Written instruction:
Copy out the data below word for word, everything from the line containing "Given: Click the" down to the line containing "coord(483,30)", both lines included, and leave out the pictures.

Records for the task:
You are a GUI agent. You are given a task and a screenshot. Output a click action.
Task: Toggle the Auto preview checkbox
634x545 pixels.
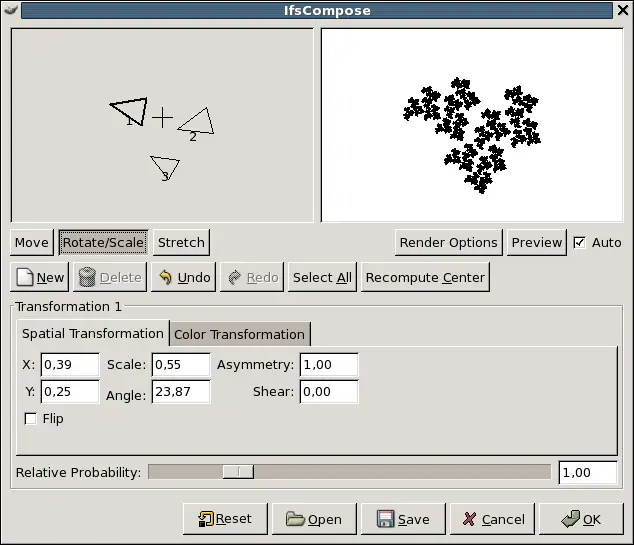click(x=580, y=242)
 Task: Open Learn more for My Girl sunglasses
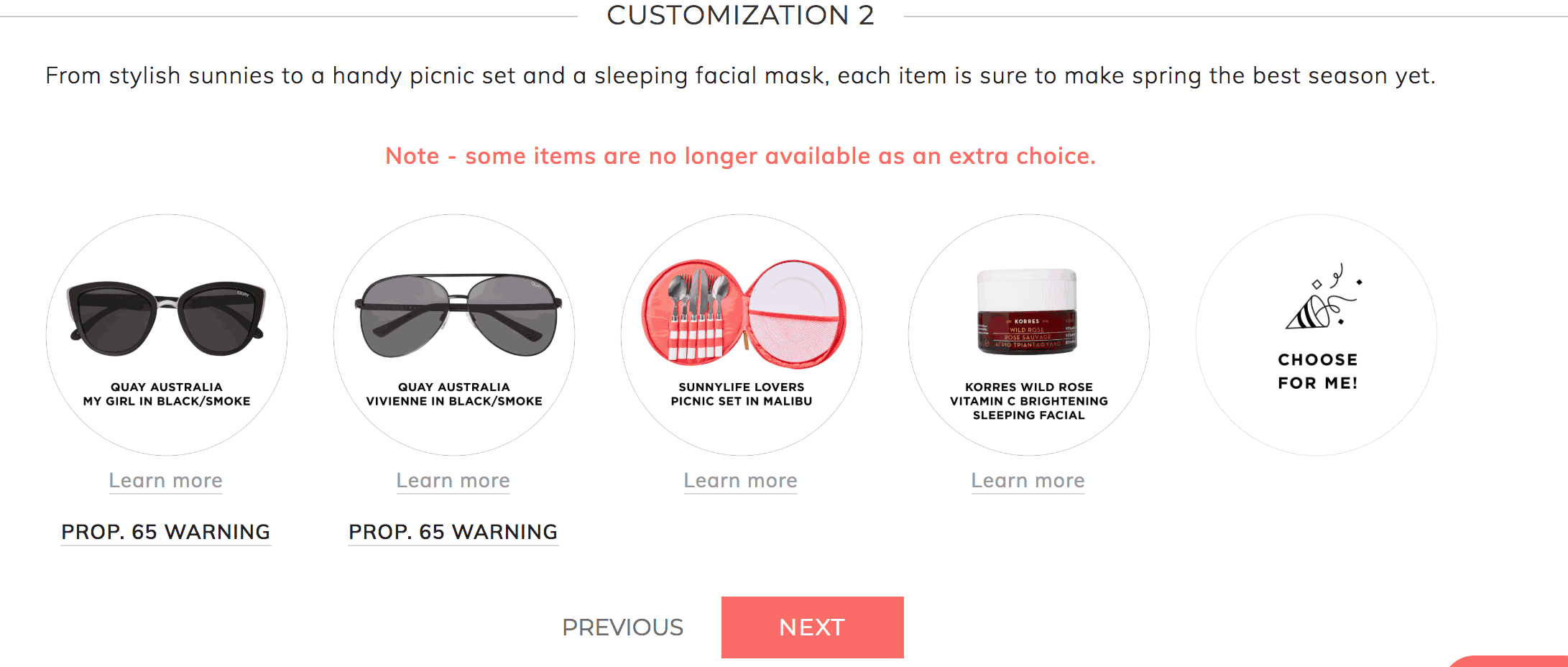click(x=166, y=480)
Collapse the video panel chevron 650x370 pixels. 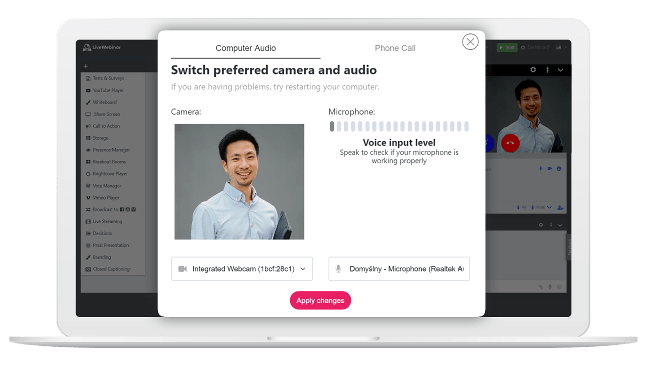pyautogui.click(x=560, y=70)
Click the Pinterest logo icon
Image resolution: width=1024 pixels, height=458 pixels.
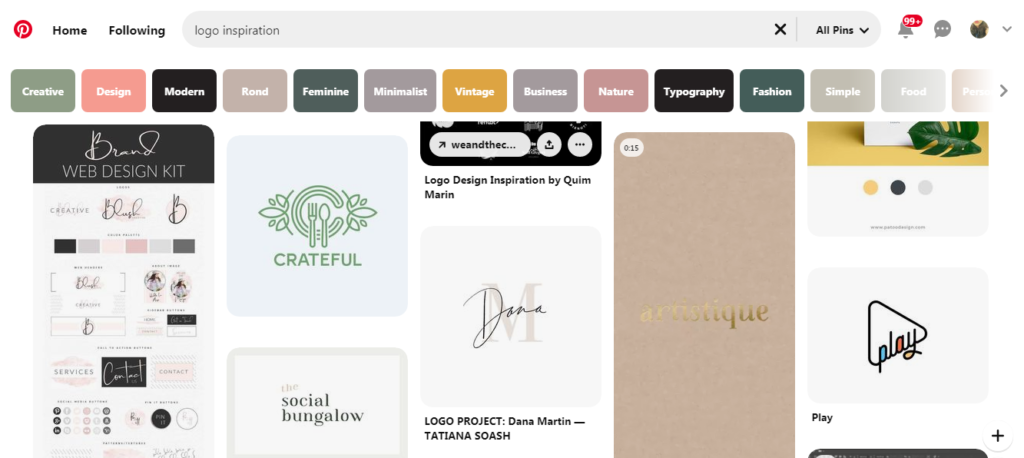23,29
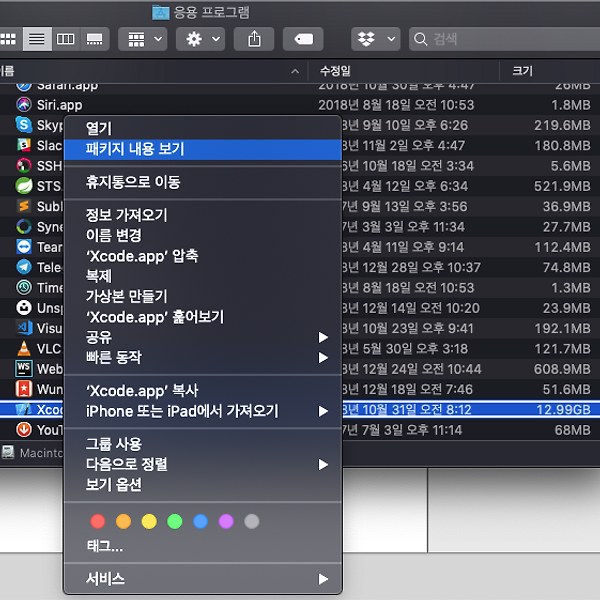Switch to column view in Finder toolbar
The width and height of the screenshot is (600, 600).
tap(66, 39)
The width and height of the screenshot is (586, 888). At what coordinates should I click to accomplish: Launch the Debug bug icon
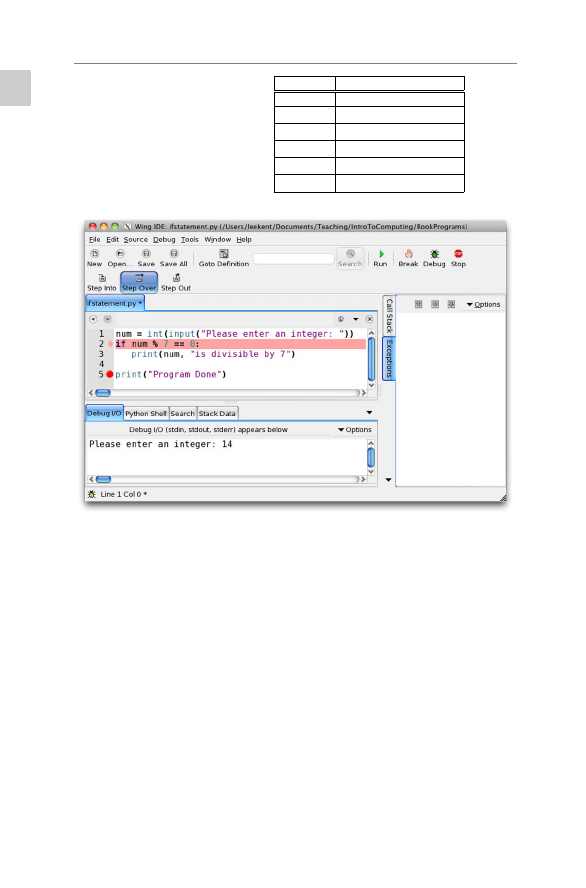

==

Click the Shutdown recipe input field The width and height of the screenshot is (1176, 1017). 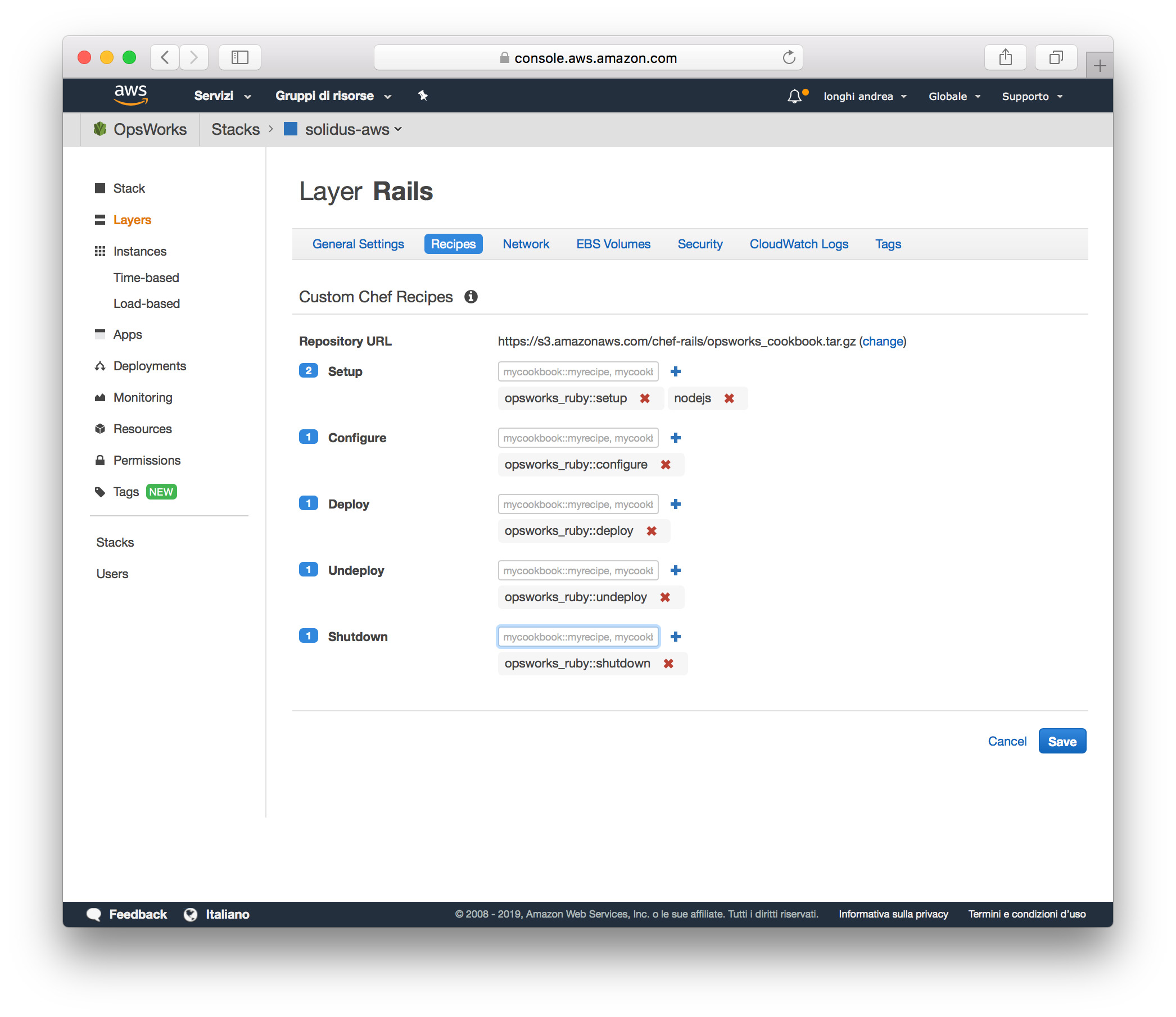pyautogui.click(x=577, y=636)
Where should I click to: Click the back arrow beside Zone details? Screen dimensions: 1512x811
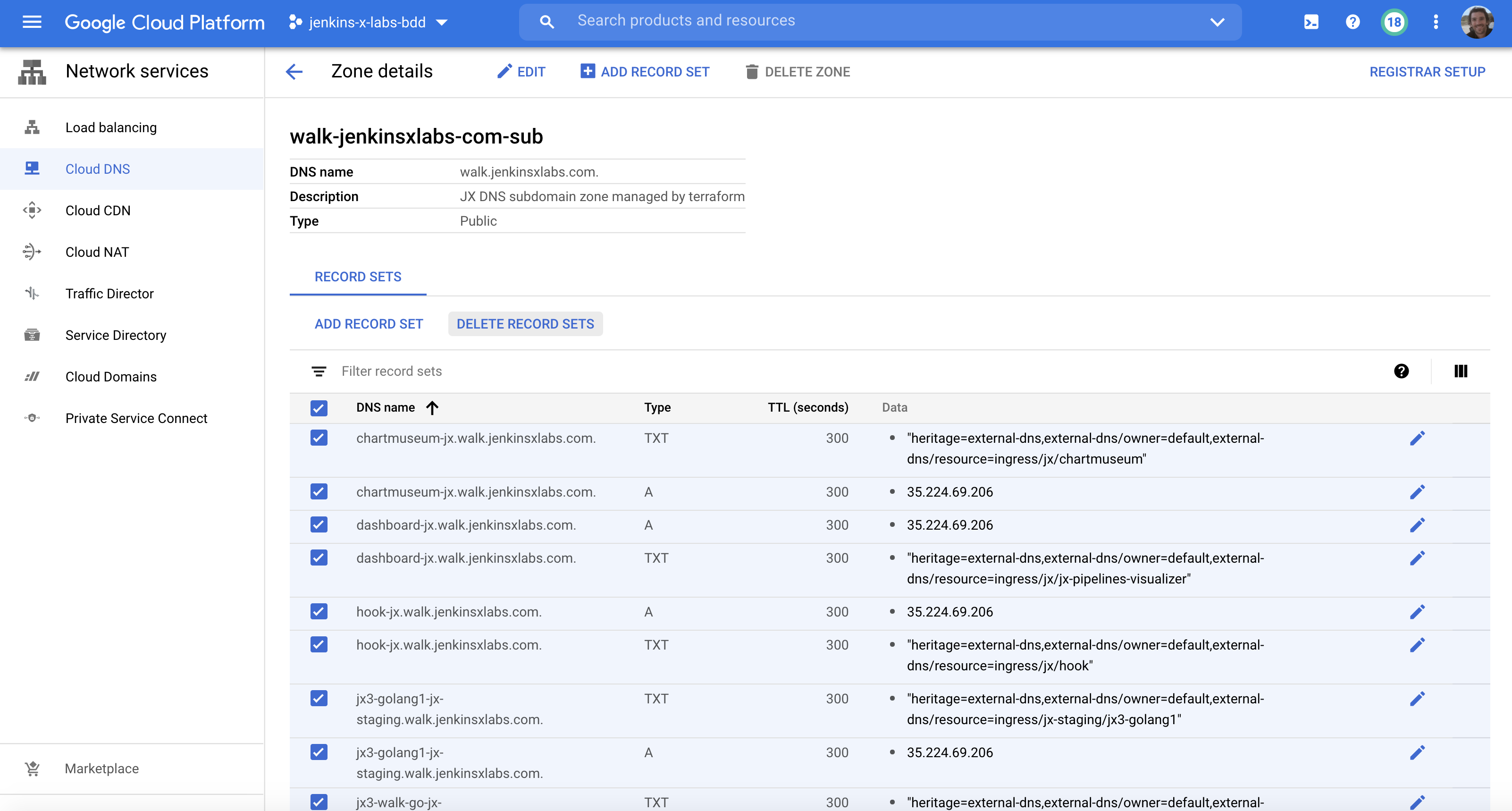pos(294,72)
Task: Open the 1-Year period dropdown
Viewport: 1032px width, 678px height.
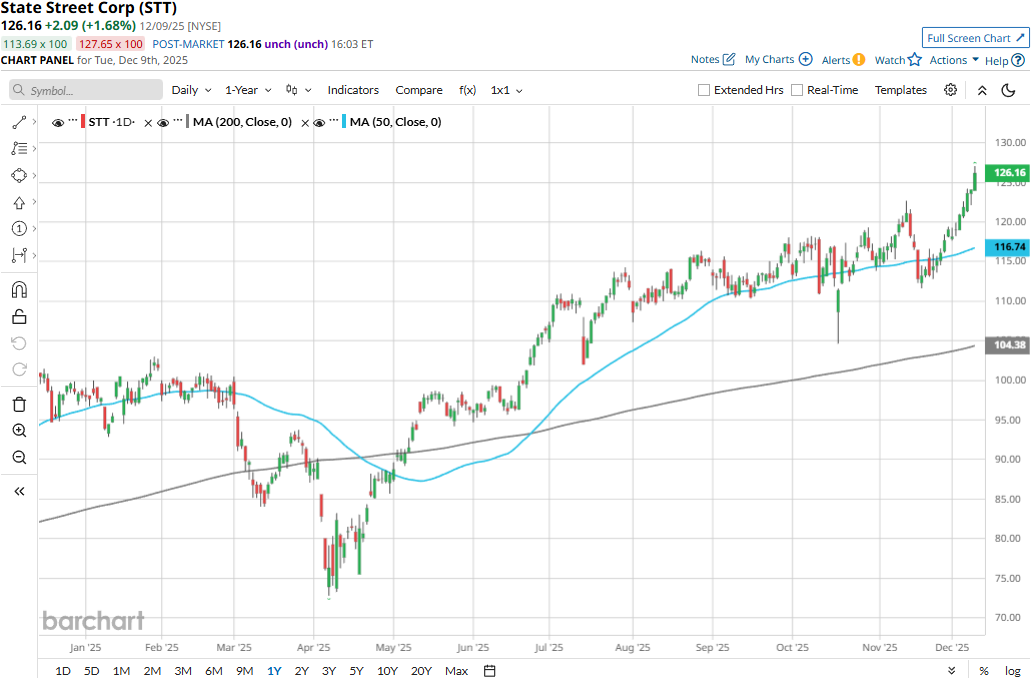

--

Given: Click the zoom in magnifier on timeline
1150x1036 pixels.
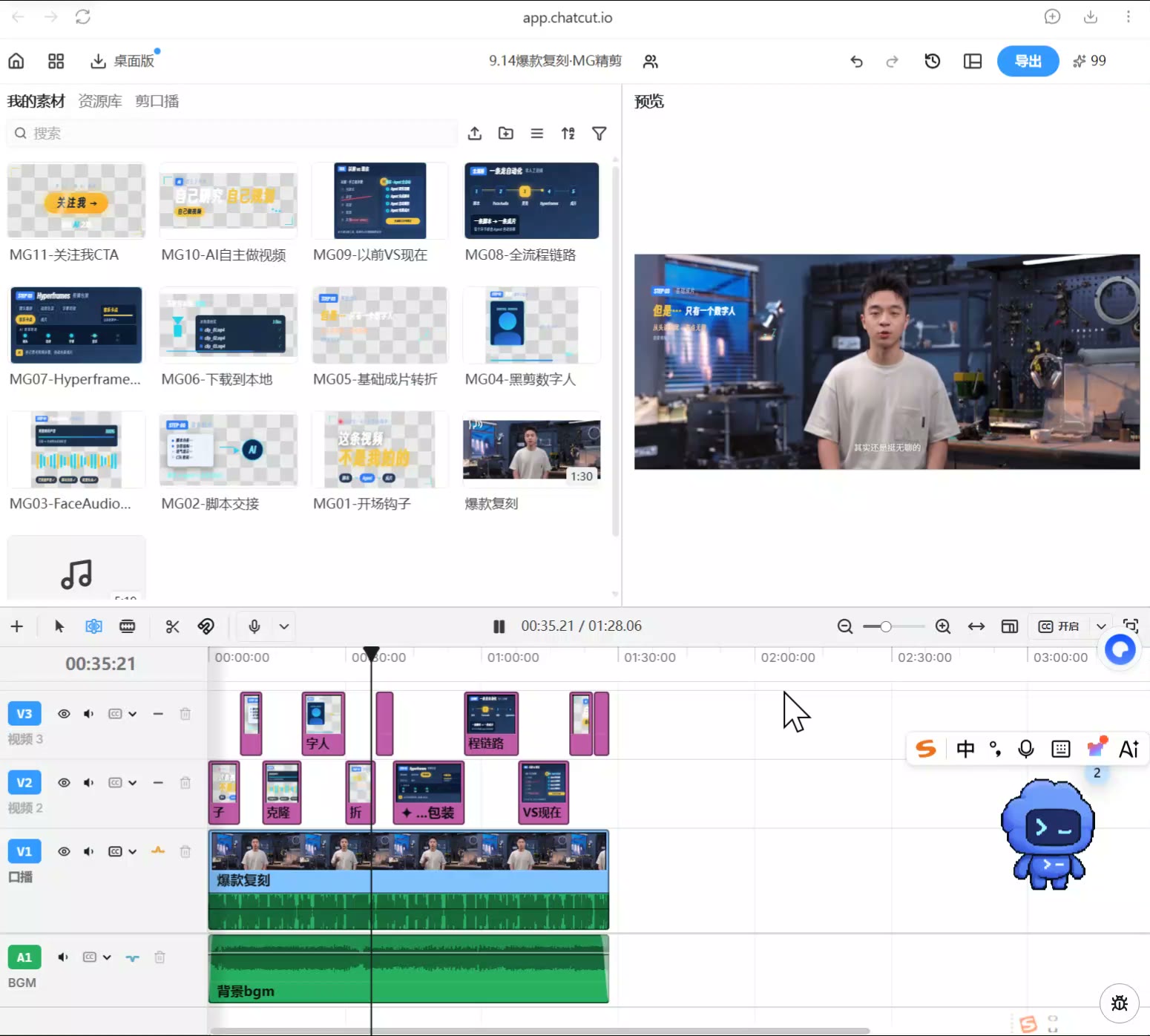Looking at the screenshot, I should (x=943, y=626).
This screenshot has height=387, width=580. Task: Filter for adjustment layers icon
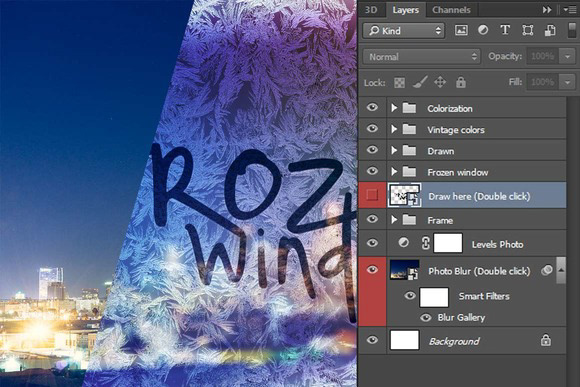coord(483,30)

Problem solution:
Given: Click the zoom in magnifier on timeline
1150x1036 pixels.
Looking at the screenshot, I should (x=943, y=626).
This screenshot has height=387, width=580. Task: Filter for adjustment layers icon
coord(483,30)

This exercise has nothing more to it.